Mike Mildner, rescue sales specialist for E-ONE, says when E-ONE builds smaller rescues they are typically on Ford F-550 chassis, both two-wheel-drive and four-wheel-drive models, with either two- or four-door cabs, and 10- to 12-foot extruded aluminum bodies. “We are seeing small pumps and water tanks and small air CAFS being added to small rescues,” Mildner points out. “But, 80 to 90 percent of the rescues we build are the larger rescues. We just built a heavy rescue for the Anne Arundel (MD) Fire Department and are building a tandem-rear-axle heavy rescue for the Aurora (CO) Fire Department that’s designed similar to an urban search and rescue truck and will carry a lot of wood for trench work, building collapse, confined space, and road rescue.”
For the Couteau (LA) Fire Department, Mildner says E-ONE built a medium rescue on a Freightliner commercial chassis with a single rear axle and a 22-foot aluminum body. “It’s what we call a wet rescue,” Mildner notes, “with a rescue-dominant body and transverse compartments but with a pump and small water tank on it.” It’s not uncommon for a fire department to want fire knockdown power on a rescue, Mildner observes. “For the Millsboro (DE) Fire Department, we built a single-axle stainless-steel-body walk-in rescue that has a Burner foam system in the front transverse compartment,” he says. “The 60-gallon Burner system has two compressed air bottles, a mixing system, and forestry hose booster line on a skid that can make 200 gallons of Class A or B foam. It is fast to deploy and has a fantastic knockdown ability for about half the cost of having a pump and a water tank.”
Ed Smith, sales and product manager for Vanmor Enterprises, says he is working on a project to develop a lighter rescue body. “We wanted to make the body lighter but maintain its strength,” Smith says. “We went through nine months of engineering and came up with a completely different manufactured product that is all formed 100 percent aluminum.
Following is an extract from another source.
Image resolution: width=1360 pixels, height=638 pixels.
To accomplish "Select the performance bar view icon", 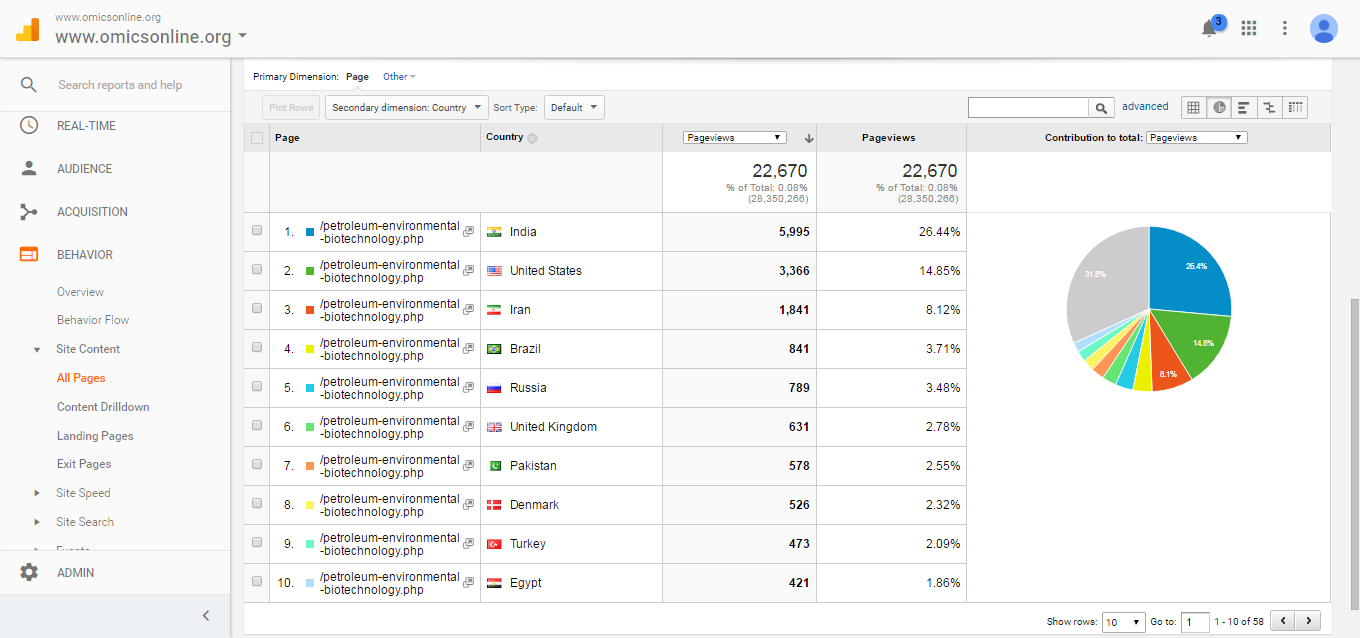I will [x=1244, y=107].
It’s the same body design but is about 1,800 pounds lighter for a 10- or 12-foot body that would go on a Ford F-550, a Dodge 5500, or the new Navistar CV to be introduced this year.”
ALAN M. PETRILLO is a Tucson, Arizona-based journalist, the author of three novels and five nonfiction books, and a member of the Fire Apparatus & Emergency Equipment Editorial Advisory Board. He served 22 years with the Verdoy (NY) Fire Department, including in the position of chief.